'Cunta Belgesini Elde Ettim Ve Devletin Başına Verdim'

Bülent Orakoğlu: ‘’Ben devletin istihbarat daire başkanı olarak bir cunta belgesini elde ettim ve bunu devletin başına verdim''

'Cunta Belgesini Elde Ettim Ve Devletin Başına Verdim'
Türkiye gündemini Başbakan Erdoğan’ın Çin gezisine ve Suriye’deki krize çevirmişken Perşembe sabahı tüm yurtta 28 Şubat fırtınası esmeye başladı. 28 Şubat soruşturması kapsamında dönemin Genelkurmay 2. Başkanı Çevik Bir gözaltına alındı, birçok adreste arama yapıldı.

28 Şubat soruşturmasının devam ettiği şu günlerde konuyla ilgili çarpıcı bir açıklama Batı Çalışma Grubu’nu ortaya çıkardıktan sonra “Köstebek” suçlamasıyla tutuklanan eski Emniyet Genel Müdürlüğü İstihbarat Daire Başkanı Bülent Orakoğlu'ndan  geldi. Bülent Orakoğlu, dönemim Cumhurbaşkanı Süleyman Demirel’in süreçteki rolüne dikkat çekerek, ‘’Cunta belgesini elde ettim ve devletin başına verdim’’ dedi.

Beyaz Tv ekranlarında Metin Özkan ve Deniz Güçer’in sunumuyla yayınlanan Ne Var Ne Yok isimli programın bugünkü konuğu 28 şubat döneminin İstihbarat Daire Başkanı Bülent Orakoğlu’ydu.

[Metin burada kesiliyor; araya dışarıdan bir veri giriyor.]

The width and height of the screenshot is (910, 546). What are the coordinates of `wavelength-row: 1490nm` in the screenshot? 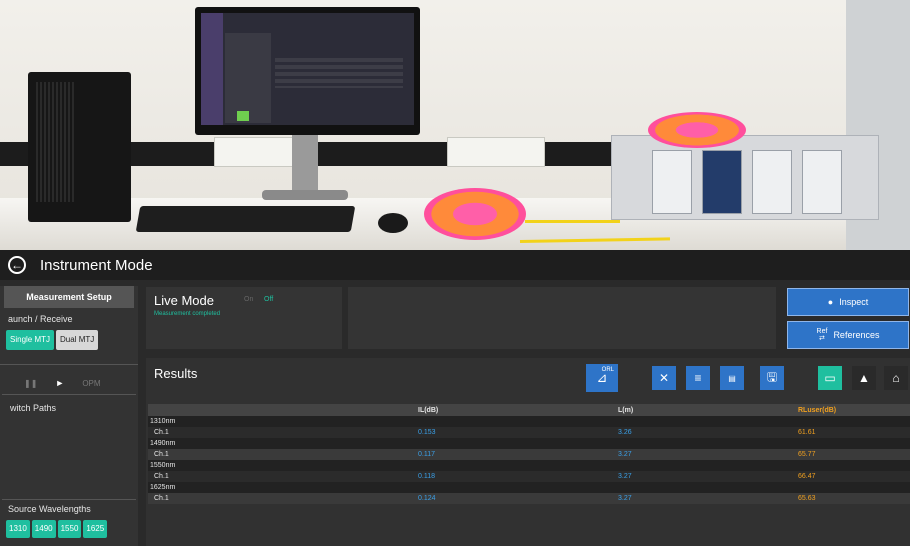 It's located at (529, 444).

Orakoğlu, 28 Şubat döneminin ve soruşturmasının masaya yatırıldığı programda dikkat çekici açıklamalarda bulundu.

28 Şubat darbesinin yanı sıra BÇG’nun faliyetlerinde ve irtica ile mücadeleyle ilgili emirlerin altında Çevik Bir’in imzası olduğunu belirten Orakoğlu, ‘Burada asıl önemli olan yaşananların perde arkasını çıkarabilmek. Düz görüntüyü herkes görebiliyor. Büyük fotoğrafı görmemiz gerek’’dedi. Böyle bir fırsatın elimizde olduğuna dikkat çeken Orakoğlu, 12 Eylül’e ilgili bunu zor çıkarabiliriz. Ama 28 Şubat’la ilgili iç ve dış ayaklar belli. Darbeciler gibi darbecilerden daha fazla öne çıkan sermaye grupları da belli. ‘’şeklinde konuştu.

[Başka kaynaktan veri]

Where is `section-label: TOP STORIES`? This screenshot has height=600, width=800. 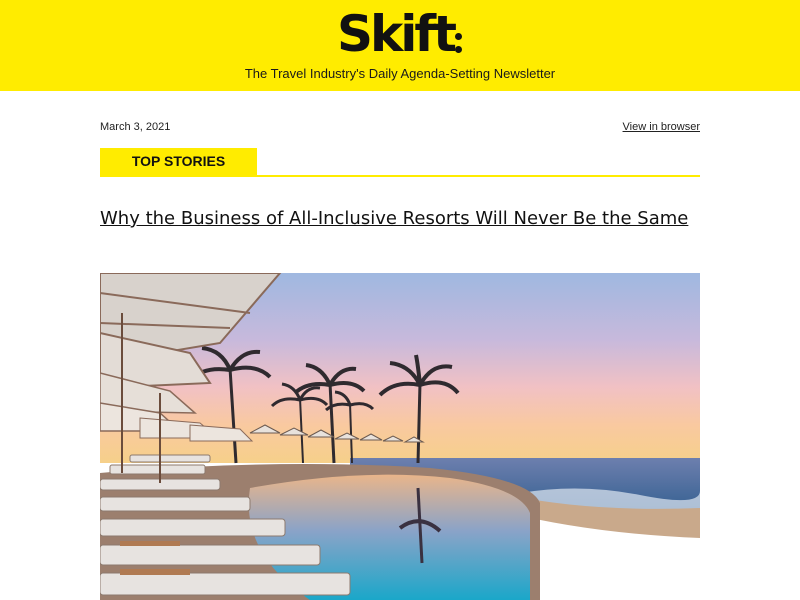 section-label: TOP STORIES is located at coordinates (178, 162).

Demirel’le ilgili olarak söylemek istediklerinin olduğunu kaydeden Orakoğlu, ‘’Ben devletin istihbarat daire başkanı olarak bir cunta belgesini elde ettim ve bunu devletin başına verdim. Benim buradan beklediğim bu cuntacılarla ilgili adli ve idari işlem yapılmasıydı’’dedi. Demirel’in yapması gerekenlere dikkat çeken Orakoğlu, ‘’Sayın Demirel hiçbir suretle bu ülkede darbe olacak korkusuyla görevini yapan bürokratları cuntanın önüne atmamalıydı. Sayın Demirel bu belgeyi aldığında genelkurmay başkanını çağırarak ‘Bunlarla ilgili adli ve idari işlemleri yapın’ demeliydi. Ama böyle olmadı. Bizim aldığımız belge yeniden yerine döndü ve bu belge nereden sızdı meselesi ile emniyet istihbarat daire başkanı hakkında soruşturma başlatıldı.’’ dedi.

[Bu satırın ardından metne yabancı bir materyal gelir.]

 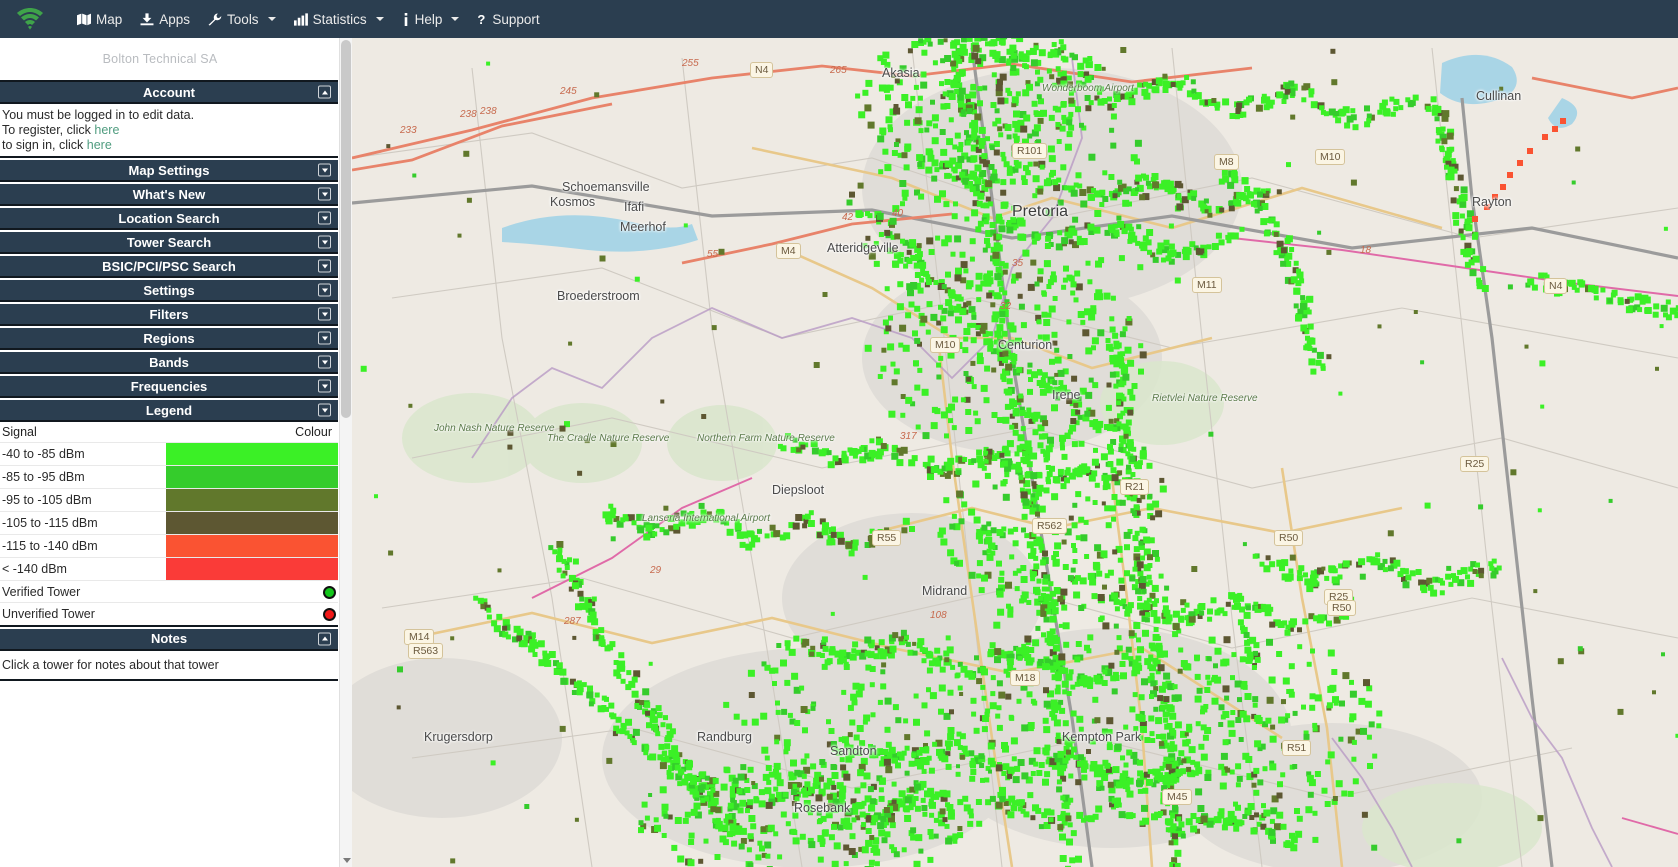 I want to click on panel-header-regions: Regions, so click(x=169, y=340).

Deniz Kuvvetleri Askeri Mahkemesi’nde kendisine yönelik suçlamayı da hatırlatan Orakoğlu,’’ Benim Emniyet İstihbarat Daire Başkanlığı içinde gizli bir oluşum kurarak darbeyi önlemeye çalıştığım iddia edilmiştir. Darbe yapmak o kadar normal bir şeydi ki buna karşı çıkmak suçtu.’’ şeklinde konuştu.